EXERCISE :: Swap "screenshot" for "image" everywhere it occurs in the data below and write the lines out again, with everything else unchanged. Leave the pictures out.

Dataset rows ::
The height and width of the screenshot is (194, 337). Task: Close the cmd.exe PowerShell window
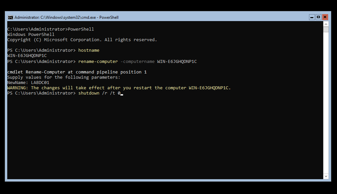(x=325, y=17)
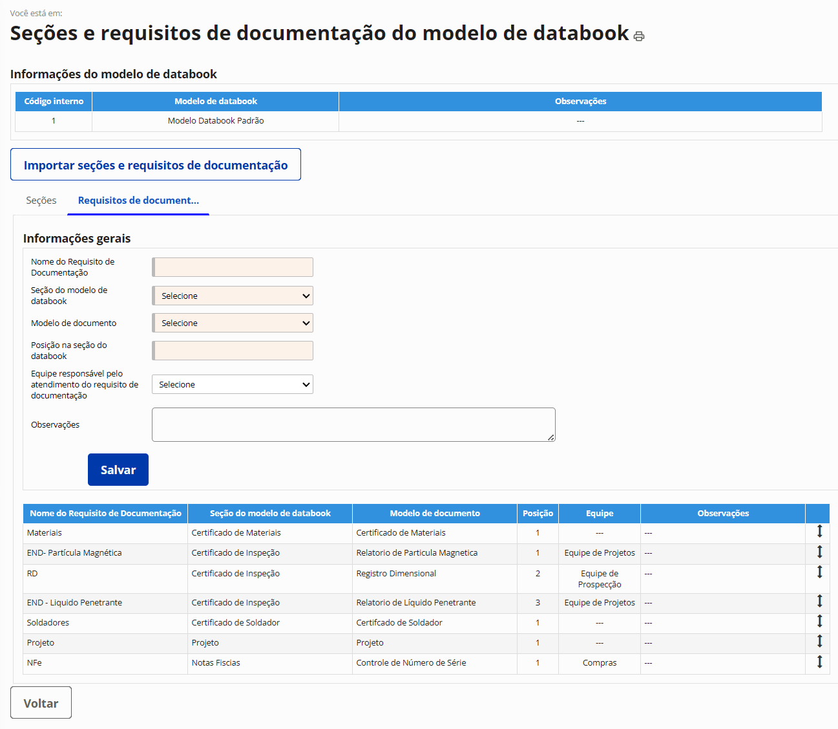Select the Requisitos de documentação tab

click(x=138, y=201)
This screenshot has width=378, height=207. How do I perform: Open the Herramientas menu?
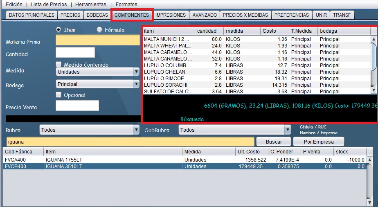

FINAL RESULT ::
The height and width of the image is (194, 337). Task: Close the cmd.exe PowerShell window
(x=325, y=17)
Select the Requisitos de documentação tab

click(x=138, y=201)
This image has width=378, height=207. How do I perform: Open the Herramientas menu?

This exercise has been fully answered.